Off we went again, across the magnificent span of the Golden Gate Bridge, into the land of the Friday night lights. We have followed this routine for four of the last five weekends: finding a ballgame on a winding country road, soaking up the game and the scene that surrounds it, then heading back into the night for a late meal at Denny's, where we compare notes and thumb through the local paper.

With each trip, our feel for this slice of Americana grows just a little bit more. To wit: a high school football crowd is generally split into two groups with vastly different agendas. First there are the parents, bundled and serious, hot chocolate in hand, intently following a set of numerals as it darts around the field--or sometimes, sadly, stands motionless on the sideline. Second are the teens, the peers of the players themselves, whose interest lies not with their classmates in uniform but in mingling with their opposite numbers along the fenceline. For the kids, these games are fertile ground for courtship and stolen kisses--not for observing feats of athletic heroism.

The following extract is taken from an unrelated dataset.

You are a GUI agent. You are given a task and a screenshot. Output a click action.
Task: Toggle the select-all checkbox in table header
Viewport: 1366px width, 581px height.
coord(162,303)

It is a sweet and touching scene, yet oddly foreign to me. I was an awkward teen, painfully tall and skinny and socially inept, and I rarely ventured into the territory of the popular kids who had girlfriends, a throng of pals, and all-important "cred." I felt of a different species, and I resented their happy uncomplicated lives and their pretty girls and their buddies who had their backs and who'd probably anointed each other with seriously cool nicknames.

But that was then. Now I watch those very same kids, some 25 years later, and I don't see the social boundaries that isolated me back then. Perhaps it was all in my head. Perhaps I imposed my own house arrest and failed to give myself, or them, more credit. Perhaps I could've walked right up to that fence and talked to Anne or Stephanie or Martha or any of those cute girls that I admired from afar. Perhaps. Perhaps. Some things are unknowable and meant to remain so.

But now, many years later, it's all good. When the clock strikes 0:00, I pack up my gear and walk away with my own red-headed beauty, a former high school cheerleader who's seen my high school pics and claims she would've had it for me big-time if only geography and timing had allowed for it. And you know what? I'll take her at her word.